# The Mandalorian - Staffel 2 wird wohl actionreicher



## PCGH-Redaktion (10. Mai 2020)

Jetzt ist Ihre Meinung gefragt zu *The Mandalorian - Staffel 2 wird wohl actionreicher*

						Die exklusive, auf Disney Plus verfügbare Serie Star Wars: The Mandalorian bekommt im Oktober eine zweite Staffel. Hierbei sitzen auf dem Regiestuhl Robert Rodriguez und Peyton Reed. Es wird wohl viel Action geben. 

						Bitte beachten Sie: Der Kommentarbereich wird gemäß der Forenregeln moderiert. Allgemeine Fragen und Kritik zu Online-Artikeln von PC Games Hardware sind im Feedback-Unterforum zu veröffentlichen und nicht im Kommentarthread zu einer News. Dort werden sie ohne Nachfragen entfernt.

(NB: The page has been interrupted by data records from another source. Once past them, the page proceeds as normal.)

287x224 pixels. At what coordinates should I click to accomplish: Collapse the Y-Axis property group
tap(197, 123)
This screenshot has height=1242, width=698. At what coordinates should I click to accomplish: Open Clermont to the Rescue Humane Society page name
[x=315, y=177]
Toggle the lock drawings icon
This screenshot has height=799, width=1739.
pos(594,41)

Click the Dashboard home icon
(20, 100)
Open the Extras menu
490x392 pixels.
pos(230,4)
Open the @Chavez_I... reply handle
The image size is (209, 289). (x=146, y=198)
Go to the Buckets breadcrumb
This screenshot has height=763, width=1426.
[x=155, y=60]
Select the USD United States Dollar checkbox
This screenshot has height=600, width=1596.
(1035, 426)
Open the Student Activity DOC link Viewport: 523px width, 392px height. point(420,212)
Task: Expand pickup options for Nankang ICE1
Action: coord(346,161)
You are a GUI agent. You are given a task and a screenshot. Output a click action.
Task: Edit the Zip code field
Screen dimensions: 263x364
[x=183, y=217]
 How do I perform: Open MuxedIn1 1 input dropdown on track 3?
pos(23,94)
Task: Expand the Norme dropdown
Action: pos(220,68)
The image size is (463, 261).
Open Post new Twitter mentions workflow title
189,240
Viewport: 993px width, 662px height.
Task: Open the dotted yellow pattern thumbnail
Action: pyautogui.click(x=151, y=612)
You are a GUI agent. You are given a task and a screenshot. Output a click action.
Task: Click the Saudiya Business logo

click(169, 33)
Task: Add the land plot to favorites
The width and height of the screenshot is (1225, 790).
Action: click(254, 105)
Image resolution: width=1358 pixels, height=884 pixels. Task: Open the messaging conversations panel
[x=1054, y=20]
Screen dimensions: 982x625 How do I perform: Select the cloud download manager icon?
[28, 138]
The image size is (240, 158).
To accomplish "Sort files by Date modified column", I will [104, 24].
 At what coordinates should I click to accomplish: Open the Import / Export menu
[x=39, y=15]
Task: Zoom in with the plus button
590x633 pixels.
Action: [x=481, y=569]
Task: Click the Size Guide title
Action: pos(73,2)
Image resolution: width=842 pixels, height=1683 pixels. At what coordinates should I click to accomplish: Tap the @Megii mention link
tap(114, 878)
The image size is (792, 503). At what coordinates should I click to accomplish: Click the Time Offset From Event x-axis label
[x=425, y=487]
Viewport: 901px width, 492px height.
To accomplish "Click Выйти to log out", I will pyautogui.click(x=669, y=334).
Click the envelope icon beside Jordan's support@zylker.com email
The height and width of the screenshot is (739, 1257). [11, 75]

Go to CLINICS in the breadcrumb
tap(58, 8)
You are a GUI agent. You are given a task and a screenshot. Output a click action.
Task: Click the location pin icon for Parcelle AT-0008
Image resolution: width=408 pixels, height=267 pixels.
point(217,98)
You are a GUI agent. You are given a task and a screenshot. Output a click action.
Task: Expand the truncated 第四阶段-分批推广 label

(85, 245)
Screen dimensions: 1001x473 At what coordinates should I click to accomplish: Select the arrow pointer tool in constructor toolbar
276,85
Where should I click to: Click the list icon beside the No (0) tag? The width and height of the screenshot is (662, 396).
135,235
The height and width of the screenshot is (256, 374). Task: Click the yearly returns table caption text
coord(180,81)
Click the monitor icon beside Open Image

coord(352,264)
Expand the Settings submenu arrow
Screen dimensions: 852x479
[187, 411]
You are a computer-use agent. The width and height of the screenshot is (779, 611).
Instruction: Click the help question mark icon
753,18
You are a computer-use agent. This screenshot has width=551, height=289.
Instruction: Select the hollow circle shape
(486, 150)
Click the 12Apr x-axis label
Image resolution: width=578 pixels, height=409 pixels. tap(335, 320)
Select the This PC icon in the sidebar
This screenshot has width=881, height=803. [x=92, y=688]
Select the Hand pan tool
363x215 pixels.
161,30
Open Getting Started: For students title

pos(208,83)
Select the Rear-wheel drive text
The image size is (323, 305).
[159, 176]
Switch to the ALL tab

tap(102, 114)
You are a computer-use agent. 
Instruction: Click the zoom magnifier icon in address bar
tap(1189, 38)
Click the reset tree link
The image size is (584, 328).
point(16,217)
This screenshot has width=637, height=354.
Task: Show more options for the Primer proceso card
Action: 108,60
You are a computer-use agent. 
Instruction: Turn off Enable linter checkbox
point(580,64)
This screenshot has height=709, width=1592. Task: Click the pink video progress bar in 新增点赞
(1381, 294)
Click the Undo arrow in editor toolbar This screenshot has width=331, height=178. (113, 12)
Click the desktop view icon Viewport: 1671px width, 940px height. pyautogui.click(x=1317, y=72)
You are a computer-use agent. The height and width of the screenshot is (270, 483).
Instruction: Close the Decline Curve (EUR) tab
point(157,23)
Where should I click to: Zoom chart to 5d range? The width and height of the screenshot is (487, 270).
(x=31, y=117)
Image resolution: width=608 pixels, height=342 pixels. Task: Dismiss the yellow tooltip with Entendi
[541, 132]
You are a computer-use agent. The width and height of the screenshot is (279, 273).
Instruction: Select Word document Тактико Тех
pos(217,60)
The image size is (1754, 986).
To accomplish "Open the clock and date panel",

			Dieser Inhalt steht nur eingeloggten Mitgliedern zur Verfügung.
        

 Zurück zum Artikel: *The Mandalorian - Staffel 2 wird wohl actionreicher*


----------



## The_Rock (10. Mai 2020)

"Actionreicher" brauch ich jetzt nicht unbedingt. Ich fand die erste Staffel auch so schon gut, hatte ne ziemlich gute Balance.
Generell neben Rogue One das einzig wirklich gelungene Star Wars Projekt von Disney


----------



## tallantis (10. Mai 2020)

Als ob actionreicher einer gute Nachricht wäre. Mandalorian war doch so gut, weil es eben viel ruhiger und charakterbezogen war.


----------



## Grendizer (10. Mai 2020)

Da wird mal wieder was rein interpretiert, weil Robert Rodriguez im Regiestuhl Platz nimmt. Hab auf jeden Fall nicht gelesen (mal die Links gecheckt)=, dass die Serie offiziel mehr actionlastig wird. Ich glaube eher, sie werden so weiter machen wie bisher. Dass durch verschiedene Regisseure jede Folge etwas anders wird, liegt auf der Hand. 

Lass mich gerne überraschen, den Kampf mit Dark Saber vs Lichtschwert wird glaub ich aber relativ unfair (falls Ahsoka gegen Gideon kämpft). Ahsoka ist "Forcesensitive" und wie man in der letzten Staffel von Clone Wars und in Rebels sah, relativ stark, da sie Darth Maul besiegt und gegen Darth Vader mithalten kann.


----------



## Threshold (10. Mai 2020)

Welches Alter soll Ahsoka denn in der zweiten Staffel haben? Der Teenie, der sie noch in den  Clone Wars war, kann es ja nicht mehr sein, oder?


----------



## Grendizer (10. Mai 2020)

Threshold schrieb:


> Welches Alter soll Ahsoka denn in der zweiten Staffel haben? Der Teenie, der sie noch in den  Clone Wars war, kann es ja nicht mehr sein, oder?



Ahsoka ist 31 wenn sie Vader in Rebels trifft, also 36 in A New Hope.  Mandalorian spielt 5 Jahre nach Episode VI, oder besser gesagt 10 ABY (after the battle of Yavin - Ende vom ersten Todesstern). Also müsste Ahsoka Mitte 40 sein.


----------